Há também mudanças na redação que regulamenta os “trusts”, que são uma ferramenta contratual sofisticada muito usada no exterior para a organização do patrimônio e da sucessão por famílias de alta renda. Pelo dispositivo, eles passam a ser considerados entidades transparentes, com necessidade de declaração pelos titulares.
Assim como na medida provisória que caducou (MPV 1171/2023), os bens e direitos objeto de “trust” no exterior permanecem sob titularidade do instituidor após sua instituição. Eles passam à titularidade do beneficiário no momento da distribuição pelo “trust” ou do falecimento do instituidor, o que ocorrer primeiro.
Uma novidade no texto, no entanto, é a previsão de que a transmissão ao beneficiário poderá ocorrer em momento anterior caso o instituidor abdique, em caráter irrevogável, do direito sobre parcela do patrimônio em questão ‒ são os chamados “trusts irrevogáveis”, instrumento menos comum mas que passa a contar com referência própria na legislação a ser apreciada pelo Congresso Nacional.
Outra mudança é a definição explícita de que a mudança de titularidade sobre o patrimônio do “trust” será considerada como transmissão a título gratuito pelo instituidor para o beneficiário e constituirá em doação, se ocorrida durante a vida do instituidor, ou em transmissão causa mortis, se decorrente de seu falecimento.
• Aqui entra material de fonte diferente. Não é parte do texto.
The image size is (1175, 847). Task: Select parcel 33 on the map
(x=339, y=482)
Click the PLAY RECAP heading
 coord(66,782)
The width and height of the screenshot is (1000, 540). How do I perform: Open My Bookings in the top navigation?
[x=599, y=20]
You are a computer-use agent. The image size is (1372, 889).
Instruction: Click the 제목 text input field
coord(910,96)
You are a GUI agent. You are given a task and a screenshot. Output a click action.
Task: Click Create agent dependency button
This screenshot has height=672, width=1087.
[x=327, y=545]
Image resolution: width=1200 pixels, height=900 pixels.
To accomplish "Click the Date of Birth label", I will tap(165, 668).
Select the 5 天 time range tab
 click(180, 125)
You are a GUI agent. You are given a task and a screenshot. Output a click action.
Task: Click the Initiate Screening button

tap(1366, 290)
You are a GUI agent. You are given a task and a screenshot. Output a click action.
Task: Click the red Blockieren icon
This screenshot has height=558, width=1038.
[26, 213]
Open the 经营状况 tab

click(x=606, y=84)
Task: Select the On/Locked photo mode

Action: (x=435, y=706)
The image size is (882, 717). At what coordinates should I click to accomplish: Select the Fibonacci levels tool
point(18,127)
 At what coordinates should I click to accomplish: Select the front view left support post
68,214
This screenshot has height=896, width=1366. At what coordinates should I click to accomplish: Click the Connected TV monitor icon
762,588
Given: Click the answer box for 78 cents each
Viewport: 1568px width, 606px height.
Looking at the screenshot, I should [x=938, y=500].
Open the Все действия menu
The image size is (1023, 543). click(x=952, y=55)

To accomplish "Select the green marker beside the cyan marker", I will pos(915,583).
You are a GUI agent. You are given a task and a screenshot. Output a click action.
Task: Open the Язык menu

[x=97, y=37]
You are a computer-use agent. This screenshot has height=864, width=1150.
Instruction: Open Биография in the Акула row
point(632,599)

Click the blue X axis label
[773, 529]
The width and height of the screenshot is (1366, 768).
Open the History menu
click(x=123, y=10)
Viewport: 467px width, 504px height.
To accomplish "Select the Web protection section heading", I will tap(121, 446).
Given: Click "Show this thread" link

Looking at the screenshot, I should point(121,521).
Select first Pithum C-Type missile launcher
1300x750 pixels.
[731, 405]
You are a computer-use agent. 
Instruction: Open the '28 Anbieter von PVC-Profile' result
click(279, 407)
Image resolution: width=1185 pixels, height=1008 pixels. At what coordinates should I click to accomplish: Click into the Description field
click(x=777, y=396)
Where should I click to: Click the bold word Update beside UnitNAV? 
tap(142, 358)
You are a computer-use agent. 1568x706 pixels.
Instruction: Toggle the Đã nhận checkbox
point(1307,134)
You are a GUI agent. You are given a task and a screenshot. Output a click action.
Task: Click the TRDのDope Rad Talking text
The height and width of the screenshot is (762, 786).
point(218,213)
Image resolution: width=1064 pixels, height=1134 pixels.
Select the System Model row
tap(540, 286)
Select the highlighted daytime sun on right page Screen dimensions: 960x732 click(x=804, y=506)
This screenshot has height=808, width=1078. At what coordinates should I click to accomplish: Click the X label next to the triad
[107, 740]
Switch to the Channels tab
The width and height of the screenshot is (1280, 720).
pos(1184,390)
Pelo texto, fica mantido dispositivo que determina que os rendimentos e ganhos de capital relativos aos bens e direitos objeto do “trust” sejam auferidos pelo titular e que sejam submetidos à incidência do IRPF. A nova versão, porém, explicita que, caso o “trust” detenha uma controlada no exterior (“offshore”), ela estará sujeita às mesmas regras de tributação previstas no texto e será considerada como detida diretamente pelo titular.
E diz que instituidor ou o beneficiário deverá requisitar ao “trustee” (entidade responsável pela gestão do “trust”) a disponibilização dos recursos financeiros e das informações necessárias para viabilizar o pagamento do imposto e o cumprimento das demais obrigações tributárias no País.
Além disso, as partes envolvidas terão a obrigação de providenciar, a alteração da escritura de “trust” ou da respectiva carta de desejos, para fazer constar redação que obrigue, de forma irrevogável e irretratável, o atendimento, por parte do “trustee”, das disposições estabelecidas. Para os casos em que o instituidor tenha falecido ou perdido poderes em relação a mudanças no contrato e os beneficiários também não tenham poder de alteração da escritura ou carta de desejos, os beneficiários deverão enviar ao “trustee” comunicação formal a respeito da obrigatoriedade de observância ao disposto na nova legislação e requerer a disponibilização das informações e dos recursos financeiros necessários para cumprimento das novas determinações.
Por fim, o texto incluiu dispositivo que determina a aplicação de todas as novas regras aos demais contratos regidos por lei estrangeira com características similares às do “trust” e que não forem enquadrados como entidades controladas.